The Fed has done it again, purporting to manage our expectations with yet more, excruciatingly public dithering over the timing of a rate hike. The central bank is now saying there will be no policy change before June at the earliest. This latest little piece of kabuki can only add to the credibility of our own forecast, which is that that the Fed will never raise rates. Okay, we were being facetious when we first made that prediction a couple of years ago; never is indeed a long time. But what kind of odds would you take to wager that there will be no rate hike for at least another ten years? You could probably get thirty-to-one from economists, editorialists, pundits and other useful idiots who never seem to tire of telling us that a rate hike is imminent. Realize that you would be within a year of collecting on the bet if you’d made it back in 2006, when the last rate hike was announced.
Things were different then, as readers will recall. For one, the danger of crashing the financial system with a small turn of the monetary screw was not as great. The dot-com crash was a distant memory, and, outside of the doomsday blogosphere, the gestating housing bubble was not a concern. These days, however, the banking system is as shaky as a drunk on a high wire. Still worse is that the drunk has much farther to fall, since the financial leveraging that has occurred since 2009 is so vast as to be almost beyond calculation. The derivatives bubble is estimated by some to be as large as a quadrillion dollars. But even if you accept more conservative valuations of around $300 trillion, you’re still talking about a highly flammable gas-bag of digital money that dwarfs global GDP fourfold. The clear implication is that the main business our planet, economically speaking, is creating financial instruments, not providing actual goods and services.

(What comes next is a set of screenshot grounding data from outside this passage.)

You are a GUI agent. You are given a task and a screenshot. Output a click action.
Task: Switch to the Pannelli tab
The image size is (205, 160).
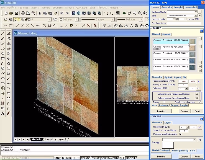(166, 35)
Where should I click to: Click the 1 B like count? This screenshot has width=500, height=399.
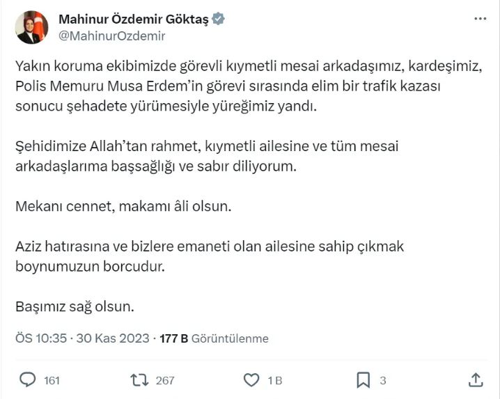(274, 380)
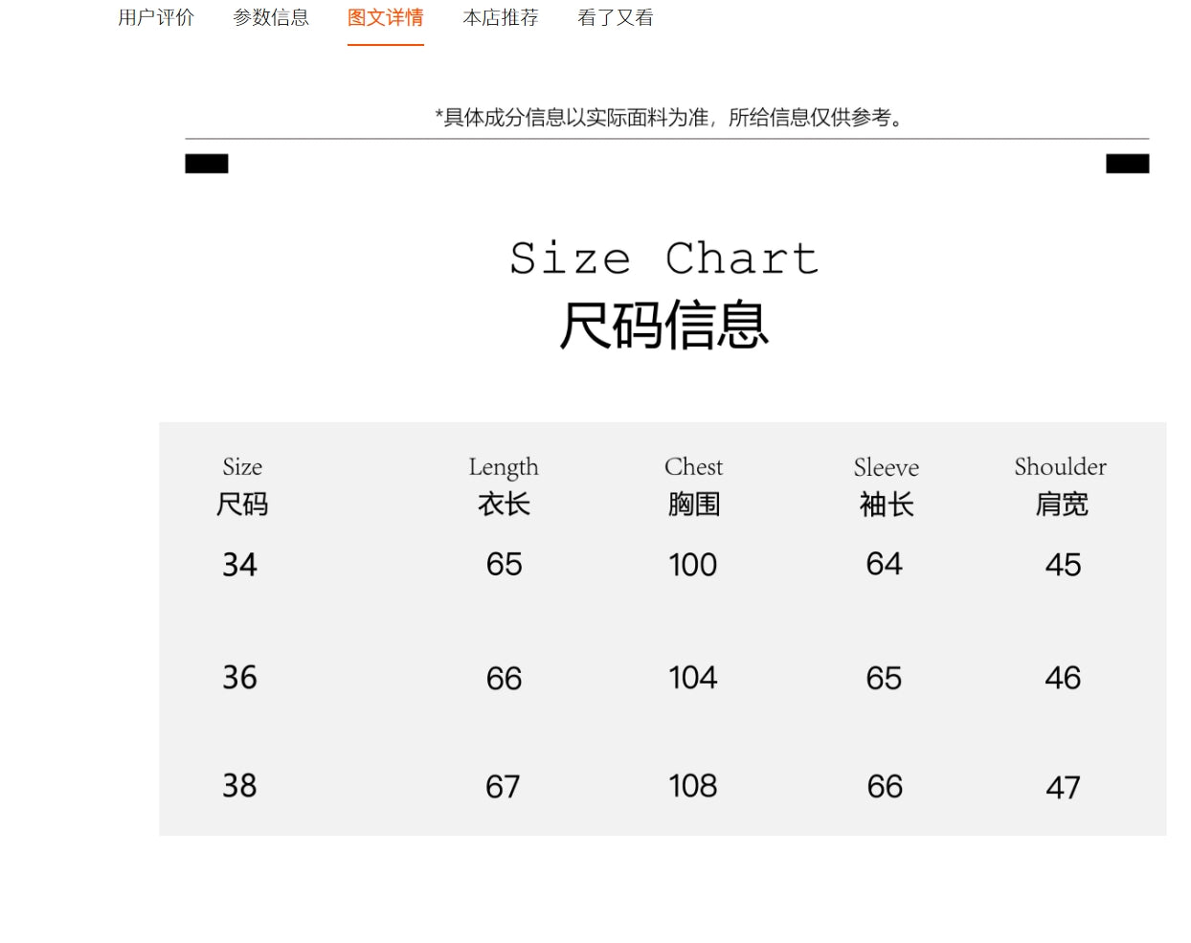Image resolution: width=1191 pixels, height=943 pixels.
Task: Open the 用户评价 tab
Action: coord(156,18)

Too Many Dollars to Manage
Another factor that has added greatly to systemic risk is the dollar’s steep climb, a market-driven event that is putting increasing pressure on all who have borrowed in dollars, particularly for financial speculation. A strong dollar is incipiently deflationary, and nothing short of helicopter money can stop it at this point. Under the circumstances, why would the Fed risk provoking the Godzilla of All Deflations by gratuitously pushing up the fed funds rate by a few basis points? In any event, although the doomsday camp has obviously been premature in predicting a global financial crash, it was always foreseeable that the cause of the collapse would be some sort of dollar crisis. That’s because the market for dollars is many orders of magnitude larger than all other financial markets combined. Indeed, one could view the entire gamut of financial “products,” including stocks, bonds, repos, swaps, CDs, reverse floaters and all the rest, as mere hedges against currencies that are all being devalued more or less simultaneously. These investment vehicles do not even remotely reflect economic value – as how could they in a world in which money for speculative financial transactions is in almost unlimited supply? Small wonder, then, that stocks around the world are trading near record highs — or that the Fed would be skittish about doing anything that could end the delicately crafted illusion of good times that comes from rising share prices.

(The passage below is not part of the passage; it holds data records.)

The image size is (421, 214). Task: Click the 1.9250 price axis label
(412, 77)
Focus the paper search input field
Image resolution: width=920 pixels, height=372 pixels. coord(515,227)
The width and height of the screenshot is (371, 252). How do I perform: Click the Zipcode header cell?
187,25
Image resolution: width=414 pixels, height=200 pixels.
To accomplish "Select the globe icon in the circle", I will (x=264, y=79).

I have a theory concerning how the Fed has continued to fool the economic world into believing that a rate hike looms nonetheless. In practice, they only have to fool some of the people some of the time to make the ruse work. The two easiest groups to bamboozle are the news media and economists. The former are mostly economic imbeciles, too lazy to deviate from the official narrative they receive in the form of press releases from the Fed. The economists are equally stupid, at least where the dismal science is concerned, and because most of them tilt well to the left politically, they can be counted on to lend intellectual authority and a veneer of respectability to the Federal Reserve’s transparently idiotic ideas. Chief among them is the extraordinary popular delusion that America can return to prosperity by borrowing and spending trillions of dollars that have been plucked from the air.